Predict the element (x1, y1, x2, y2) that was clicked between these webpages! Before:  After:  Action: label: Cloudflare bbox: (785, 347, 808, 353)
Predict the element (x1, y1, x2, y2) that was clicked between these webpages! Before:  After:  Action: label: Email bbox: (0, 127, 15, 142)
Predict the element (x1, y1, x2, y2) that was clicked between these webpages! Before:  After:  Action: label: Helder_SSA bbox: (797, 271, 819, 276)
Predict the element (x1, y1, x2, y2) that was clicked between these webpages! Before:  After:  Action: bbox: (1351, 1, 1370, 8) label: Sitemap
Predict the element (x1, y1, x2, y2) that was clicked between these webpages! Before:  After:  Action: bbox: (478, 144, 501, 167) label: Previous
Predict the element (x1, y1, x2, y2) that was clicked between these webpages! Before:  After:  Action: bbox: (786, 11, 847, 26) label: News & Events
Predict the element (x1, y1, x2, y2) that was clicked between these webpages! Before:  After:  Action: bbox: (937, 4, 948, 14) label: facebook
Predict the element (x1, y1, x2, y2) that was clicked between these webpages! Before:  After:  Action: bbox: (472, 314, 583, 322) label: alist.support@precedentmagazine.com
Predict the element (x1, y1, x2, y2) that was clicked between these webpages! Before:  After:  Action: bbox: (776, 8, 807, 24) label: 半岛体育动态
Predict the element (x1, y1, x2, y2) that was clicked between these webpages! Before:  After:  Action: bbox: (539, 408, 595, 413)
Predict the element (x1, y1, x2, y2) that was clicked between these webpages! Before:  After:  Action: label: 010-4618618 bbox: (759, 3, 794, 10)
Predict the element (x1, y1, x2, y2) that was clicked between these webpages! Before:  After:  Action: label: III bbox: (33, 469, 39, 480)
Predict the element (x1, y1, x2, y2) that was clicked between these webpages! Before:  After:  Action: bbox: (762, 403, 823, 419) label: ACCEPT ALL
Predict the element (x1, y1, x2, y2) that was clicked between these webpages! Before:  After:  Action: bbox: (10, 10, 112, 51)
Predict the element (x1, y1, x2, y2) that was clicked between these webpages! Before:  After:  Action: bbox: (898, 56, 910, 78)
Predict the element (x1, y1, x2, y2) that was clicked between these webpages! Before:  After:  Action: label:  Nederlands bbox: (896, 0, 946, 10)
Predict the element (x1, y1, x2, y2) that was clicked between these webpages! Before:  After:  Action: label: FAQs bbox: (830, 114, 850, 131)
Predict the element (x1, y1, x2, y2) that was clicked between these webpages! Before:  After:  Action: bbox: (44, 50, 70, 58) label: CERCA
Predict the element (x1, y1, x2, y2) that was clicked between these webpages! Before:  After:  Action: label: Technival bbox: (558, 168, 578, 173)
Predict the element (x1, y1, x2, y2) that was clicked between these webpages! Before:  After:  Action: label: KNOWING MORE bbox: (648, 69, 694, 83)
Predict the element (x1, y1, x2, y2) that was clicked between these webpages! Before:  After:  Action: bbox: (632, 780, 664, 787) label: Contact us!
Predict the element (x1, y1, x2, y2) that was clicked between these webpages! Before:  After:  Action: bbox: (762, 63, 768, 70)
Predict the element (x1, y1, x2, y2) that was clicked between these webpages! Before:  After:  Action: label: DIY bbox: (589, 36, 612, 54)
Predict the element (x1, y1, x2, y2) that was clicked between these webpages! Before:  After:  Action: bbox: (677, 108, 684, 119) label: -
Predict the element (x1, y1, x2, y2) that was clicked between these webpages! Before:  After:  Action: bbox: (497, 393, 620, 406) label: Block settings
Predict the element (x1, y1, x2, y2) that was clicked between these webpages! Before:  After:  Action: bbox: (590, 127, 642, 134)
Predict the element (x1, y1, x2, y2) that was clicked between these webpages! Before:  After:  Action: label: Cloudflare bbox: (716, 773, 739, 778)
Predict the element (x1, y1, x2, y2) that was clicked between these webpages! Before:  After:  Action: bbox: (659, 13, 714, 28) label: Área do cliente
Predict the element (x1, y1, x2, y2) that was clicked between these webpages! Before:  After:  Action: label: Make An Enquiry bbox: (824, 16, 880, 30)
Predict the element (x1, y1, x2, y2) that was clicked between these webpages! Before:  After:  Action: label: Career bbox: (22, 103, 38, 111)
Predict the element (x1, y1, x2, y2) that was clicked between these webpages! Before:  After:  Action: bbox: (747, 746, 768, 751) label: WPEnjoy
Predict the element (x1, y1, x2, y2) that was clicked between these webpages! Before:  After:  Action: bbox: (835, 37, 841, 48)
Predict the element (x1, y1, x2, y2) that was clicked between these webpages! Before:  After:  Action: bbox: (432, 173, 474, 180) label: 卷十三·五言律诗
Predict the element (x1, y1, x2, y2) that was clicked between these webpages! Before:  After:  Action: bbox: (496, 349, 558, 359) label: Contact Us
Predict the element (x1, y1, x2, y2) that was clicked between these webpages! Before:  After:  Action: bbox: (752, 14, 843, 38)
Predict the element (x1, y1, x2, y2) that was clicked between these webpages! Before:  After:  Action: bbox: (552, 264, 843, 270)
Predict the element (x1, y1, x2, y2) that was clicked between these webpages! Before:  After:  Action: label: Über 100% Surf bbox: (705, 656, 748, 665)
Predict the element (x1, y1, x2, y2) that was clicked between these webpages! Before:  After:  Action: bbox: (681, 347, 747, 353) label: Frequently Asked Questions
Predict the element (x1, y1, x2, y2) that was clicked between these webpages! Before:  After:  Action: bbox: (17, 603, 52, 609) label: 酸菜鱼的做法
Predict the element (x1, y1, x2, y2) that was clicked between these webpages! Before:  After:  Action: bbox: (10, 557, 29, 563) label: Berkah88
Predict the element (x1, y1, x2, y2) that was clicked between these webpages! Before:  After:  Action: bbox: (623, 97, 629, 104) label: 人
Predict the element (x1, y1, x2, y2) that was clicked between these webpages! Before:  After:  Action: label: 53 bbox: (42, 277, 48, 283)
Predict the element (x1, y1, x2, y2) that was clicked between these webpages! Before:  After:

- **TASK DETAILS**:
Put each of the lines above into a JSON list of strings, one string per line, skipping any blank lines.

- **SOLUTION TO THIS TASK**:
[
  "Predict the element (x1, y1, x2, y2) that was clicked between these webpages! Before:  After:  Action: label: Cloudflare bbox: (785, 347, 808, 353)",
  "Predict the element (x1, y1, x2, y2) that was clicked between these webpages! Before:  After:  Action: label: Email bbox: (0, 127, 15, 142)",
  "Predict the element (x1, y1, x2, y2) that was clicked between these webpages! Before:  After:  Action: label: Helder_SSA bbox: (797, 271, 819, 276)",
  "Predict the element (x1, y1, x2, y2) that was clicked between these webpages! Before:  After:  Action: bbox: (1351, 1, 1370, 8) label: Sitemap",
  "Predict the element (x1, y1, x2, y2) that was clicked between these webpages! Before:  After:  Action: bbox: (478, 144, 501, 167) label: Previous",
  "Predict the element (x1, y1, x2, y2) that was clicked between these webpages! Before:  After:  Action: bbox: (786, 11, 847, 26) label: News & Events",
  "Predict the element (x1, y1, x2, y2) that was clicked between these webpages! Before:  After:  Action: bbox: (937, 4, 948, 14) label: facebook",
  "Predict the element (x1, y1, x2, y2) that was clicked between these webpages! Before:  After:  Action: bbox: (472, 314, 583, 322) label: alist.support@precedentmagazine.com",
  "Predict the element (x1, y1, x2, y2) that was clicked between these webpages! Before:  After:  Action: bbox: (776, 8, 807, 24) label: 半岛体育动态",
  "Predict the element (x1, y1, x2, y2) that was clicked between these webpages! Before:  After:  Action: bbox: (539, 408, 595, 413)",
  "Predict the element (x1, y1, x2, y2) that was clicked between these webpages! Before:  After:  Action: label: 010-4618618 bbox: (759, 3, 794, 10)",
  "Predict the element (x1, y1, x2, y2) that was clicked between these webpages! Before:  After:  Action: label: III bbox: (33, 469, 39, 480)",
  "Predict the element (x1, y1, x2, y2) that was clicked between these webpages! Before:  After:  Action: bbox: (762, 403, 823, 419) label: ACCEPT ALL",
  "Predict the element (x1, y1, x2, y2) that was clicked between these webpages! Before:  After:  Action: bbox: (10, 10, 112, 51)",
  "Predict the element (x1, y1, x2, y2) that was clicked between these webpages! Before:  After:  Action: bbox: (898, 56, 910, 78)",
  "Predict the element (x1, y1, x2, y2) that was clicked between these webpages! Before:  After:  Action: label:  Nederlands bbox: (896, 0, 946, 10)",
  "Predict the element (x1, y1, x2, y2) that was clicked between these webpages! Before:  After:  Action: label: FAQs bbox: (830, 114, 850, 131)",
  "Predict the element (x1, y1, x2, y2) that was clicked between these webpages! Before:  After:  Action: bbox: (44, 50, 70, 58) label: CERCA",
  "Predict the element (x1, y1, x2, y2) that was clicked between these webpages! Before:  After:  Action: label: Technival bbox: (558, 168, 578, 173)",
  "Predict the element (x1, y1, x2, y2) that was clicked between these webpages! Before:  After:  Action: label: KNOWING MORE bbox: (648, 69, 694, 83)",
  "Predict the element (x1, y1, x2, y2) that was clicked between these webpages! Before:  After:  Action: bbox: (632, 780, 664, 787) label: Contact us!",
  "Predict the element (x1, y1, x2, y2) that was clicked between these webpages! Before:  After:  Action: bbox: (762, 63, 768, 70)",
  "Predict the element (x1, y1, x2, y2) that was clicked between these webpages! Before:  After:  Action: label: DIY bbox: (589, 36, 612, 54)",
  "Predict the element (x1, y1, x2, y2) that was clicked between these webpages! Before:  After:  Action: bbox: (677, 108, 684, 119) label: -",
  "Predict the element (x1, y1, x2, y2) that was clicked between these webpages! Before:  After:  Action: bbox: (497, 393, 620, 406) label: Block settings",
  "Predict the element (x1, y1, x2, y2) that was clicked between these webpages! Before:  After:  Action: bbox: (590, 127, 642, 134)",
  "Predict the element (x1, y1, x2, y2) that was clicked between these webpages! Before:  After:  Action: label: Cloudflare bbox: (716, 773, 739, 778)",
  "Predict the element (x1, y1, x2, y2) that was clicked between these webpages! Before:  After:  Action: bbox: (659, 13, 714, 28) label: Área do cliente",
  "Predict the element (x1, y1, x2, y2) that was clicked between these webpages! Before:  After:  Action: label: Make An Enquiry bbox: (824, 16, 880, 30)",
  "Predict the element (x1, y1, x2, y2) that was clicked between these webpages! Before:  After:  Action: label: Career bbox: (22, 103, 38, 111)",
  "Predict the element (x1, y1, x2, y2) that was clicked between these webpages! Before:  After:  Action: bbox: (747, 746, 768, 751) label: WPEnjoy",
  "Predict the element (x1, y1, x2, y2) that was clicked between these webpages! Before:  After:  Action: bbox: (835, 37, 841, 48)",
  "Predict the element (x1, y1, x2, y2) that was clicked between these webpages! Before:  After:  Action: bbox: (432, 173, 474, 180) label: 卷十三·五言律诗",
  "Predict the element (x1, y1, x2, y2) that was clicked between these webpages! Before:  After:  Action: bbox: (496, 349, 558, 359) label: Contact Us",
  "Predict the element (x1, y1, x2, y2) that was clicked between these webpages! Before:  After:  Action: bbox: (752, 14, 843, 38)",
  "Predict the element (x1, y1, x2, y2) that was clicked between these webpages! Before:  After:  Action: bbox: (552, 264, 843, 270)",
  "Predict the element (x1, y1, x2, y2) that was clicked between these webpages! Before:  After:  Action: label: Über 100% Surf bbox: (705, 656, 748, 665)",
  "Predict the element (x1, y1, x2, y2) that was clicked between these webpages! Before:  After:  Action: bbox: (681, 347, 747, 353) label: Frequently Asked Questions",
  "Predict the element (x1, y1, x2, y2) that was clicked between these webpages! Before:  After:  Action: bbox: (17, 603, 52, 609) label: 酸菜鱼的做法",
  "Predict the element (x1, y1, x2, y2) that was clicked between these webpages! Before:  After:  Action: bbox: (10, 557, 29, 563) label: Berkah88",
  "Predict the element (x1, y1, x2, y2) that was clicked between these webpages! Before:  After:  Action: bbox: (623, 97, 629, 104) label: 人",
  "Predict the element (x1, y1, x2, y2) that was clicked between these webpages! Before:  After:  Action: label: 53 bbox: (42, 277, 48, 283)",
  "Predict the element (x1, y1, x2, y2) that was clicked between these webpages! Before:  After:"
]